Mais ce sont justement ces tentatives de répression qui semblent galvaniser les grévistes. Loin de plier, ils dénoncent «une doctrine autoritaire qui assimile l’exercice du droit de grève pourtant garanti par la Constitution à une menace contre l’État». Pour l’Entente, «cette dérive signe une volonté de criminaliser l’action syndicale et de briser l’élan collectif des travailleurs de la Justice», lit-on dans le document rendu public qui ajoute : «il y a une entreprise de démolition des acquis syndicaux en cours», accuse un membre du bureau de l’UNTJ, qui déplore également l’absence de toute tentative de médiation ou de dialogue franc.
La grève de 48 heures intervient donc comme un signal fort. L’Entente Sytjust–Untj appelle à une mobilisation nationale au-delà du seul secteur judiciaire.

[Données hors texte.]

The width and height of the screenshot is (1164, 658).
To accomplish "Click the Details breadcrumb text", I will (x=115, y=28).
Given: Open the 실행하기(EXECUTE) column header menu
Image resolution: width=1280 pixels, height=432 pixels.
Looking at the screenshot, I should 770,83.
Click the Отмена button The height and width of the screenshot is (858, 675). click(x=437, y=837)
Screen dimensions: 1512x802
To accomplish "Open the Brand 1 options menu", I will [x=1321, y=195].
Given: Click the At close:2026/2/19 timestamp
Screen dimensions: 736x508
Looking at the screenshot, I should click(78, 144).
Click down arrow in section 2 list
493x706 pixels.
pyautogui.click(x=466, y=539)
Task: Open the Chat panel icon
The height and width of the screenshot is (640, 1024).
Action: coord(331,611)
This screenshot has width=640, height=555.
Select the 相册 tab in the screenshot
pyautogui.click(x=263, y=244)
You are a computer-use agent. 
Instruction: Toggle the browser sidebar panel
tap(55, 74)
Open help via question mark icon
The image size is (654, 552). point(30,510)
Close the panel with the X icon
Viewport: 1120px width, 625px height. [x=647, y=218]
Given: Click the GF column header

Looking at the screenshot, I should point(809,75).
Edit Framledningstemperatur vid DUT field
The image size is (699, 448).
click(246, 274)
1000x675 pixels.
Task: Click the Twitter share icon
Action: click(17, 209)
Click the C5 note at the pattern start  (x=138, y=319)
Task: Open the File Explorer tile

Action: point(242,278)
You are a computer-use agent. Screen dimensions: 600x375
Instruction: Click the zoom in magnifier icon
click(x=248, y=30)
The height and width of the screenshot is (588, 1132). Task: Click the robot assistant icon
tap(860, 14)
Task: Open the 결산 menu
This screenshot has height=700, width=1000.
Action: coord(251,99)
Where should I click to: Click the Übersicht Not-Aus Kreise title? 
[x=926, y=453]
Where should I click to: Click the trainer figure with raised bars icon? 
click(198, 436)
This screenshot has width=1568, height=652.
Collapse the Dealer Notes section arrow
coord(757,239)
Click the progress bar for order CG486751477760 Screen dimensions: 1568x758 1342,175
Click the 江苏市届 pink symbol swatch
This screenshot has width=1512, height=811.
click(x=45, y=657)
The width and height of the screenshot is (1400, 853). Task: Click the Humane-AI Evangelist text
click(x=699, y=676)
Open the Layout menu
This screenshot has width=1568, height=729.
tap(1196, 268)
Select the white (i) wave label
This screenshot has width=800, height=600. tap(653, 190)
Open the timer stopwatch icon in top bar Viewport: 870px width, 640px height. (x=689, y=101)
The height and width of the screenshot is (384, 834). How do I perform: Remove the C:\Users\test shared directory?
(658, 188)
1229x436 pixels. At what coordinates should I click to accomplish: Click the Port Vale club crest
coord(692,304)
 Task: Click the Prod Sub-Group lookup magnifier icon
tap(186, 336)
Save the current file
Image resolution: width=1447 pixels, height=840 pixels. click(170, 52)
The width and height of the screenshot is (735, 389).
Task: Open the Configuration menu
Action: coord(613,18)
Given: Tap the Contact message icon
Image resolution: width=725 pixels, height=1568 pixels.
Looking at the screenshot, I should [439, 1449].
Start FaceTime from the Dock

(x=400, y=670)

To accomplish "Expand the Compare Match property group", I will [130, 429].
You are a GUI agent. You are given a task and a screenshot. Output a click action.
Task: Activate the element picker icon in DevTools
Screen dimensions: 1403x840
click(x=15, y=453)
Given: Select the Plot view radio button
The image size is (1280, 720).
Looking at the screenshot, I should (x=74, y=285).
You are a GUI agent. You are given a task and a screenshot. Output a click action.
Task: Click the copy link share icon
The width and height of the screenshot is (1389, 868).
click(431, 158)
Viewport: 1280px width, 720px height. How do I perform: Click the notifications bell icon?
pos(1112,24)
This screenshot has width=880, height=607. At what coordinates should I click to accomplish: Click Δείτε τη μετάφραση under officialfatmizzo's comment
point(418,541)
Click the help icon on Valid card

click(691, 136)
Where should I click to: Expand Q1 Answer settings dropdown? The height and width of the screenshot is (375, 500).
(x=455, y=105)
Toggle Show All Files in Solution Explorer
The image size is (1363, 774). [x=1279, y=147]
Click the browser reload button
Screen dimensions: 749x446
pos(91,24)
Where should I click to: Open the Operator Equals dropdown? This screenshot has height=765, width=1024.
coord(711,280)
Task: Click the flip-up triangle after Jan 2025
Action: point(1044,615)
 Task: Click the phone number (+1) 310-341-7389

Les graves conséquences de la grève
Dans certains palais de justice du pays, les effets de la grève se font déjà sentir. «Audiences suspendues, greffes fermées, retards dans les procédures, la machine judiciaire tourne au ralenti». Mais pour les grévistes, il s’agit d’un mal nécessaire pour faire entendre une parole trop longtemps ignorée. Ils refusent d’être les «invisibles» de la chaîne judiciaire, alors qu’ils en sont les chevilles ouvrières. «Nous ne demandons pas la lune. Juste le respect, la reconnaissance de notre rôle dans l’État de droit, et des conditions de travail dignes », explique une greffière rencontrée devant le tribunal de grande instance de Dakar. Selon elle, ce combat dépasse le cadre salarial. «C’est une lutte pour notre dignité. Pour que le droit de grève ne soit pas vidé de sa substance.»
Si aucune réponse n’est apportée après cette grève d’avertissement, l’Entente envisage d’intensifier le mouvement. D’autres actions pourraient suivre, potentiellement plus longues et plus impactantes pour le fonctionnement des institutions judiciaires.
La grève des 31 juillet et 1er août ne s’inscrit donc pas seulement dans une logique revendicative. Elle est aussi, et surtout, le cri d’un corps professionnel en quête de justice… pour lui-même.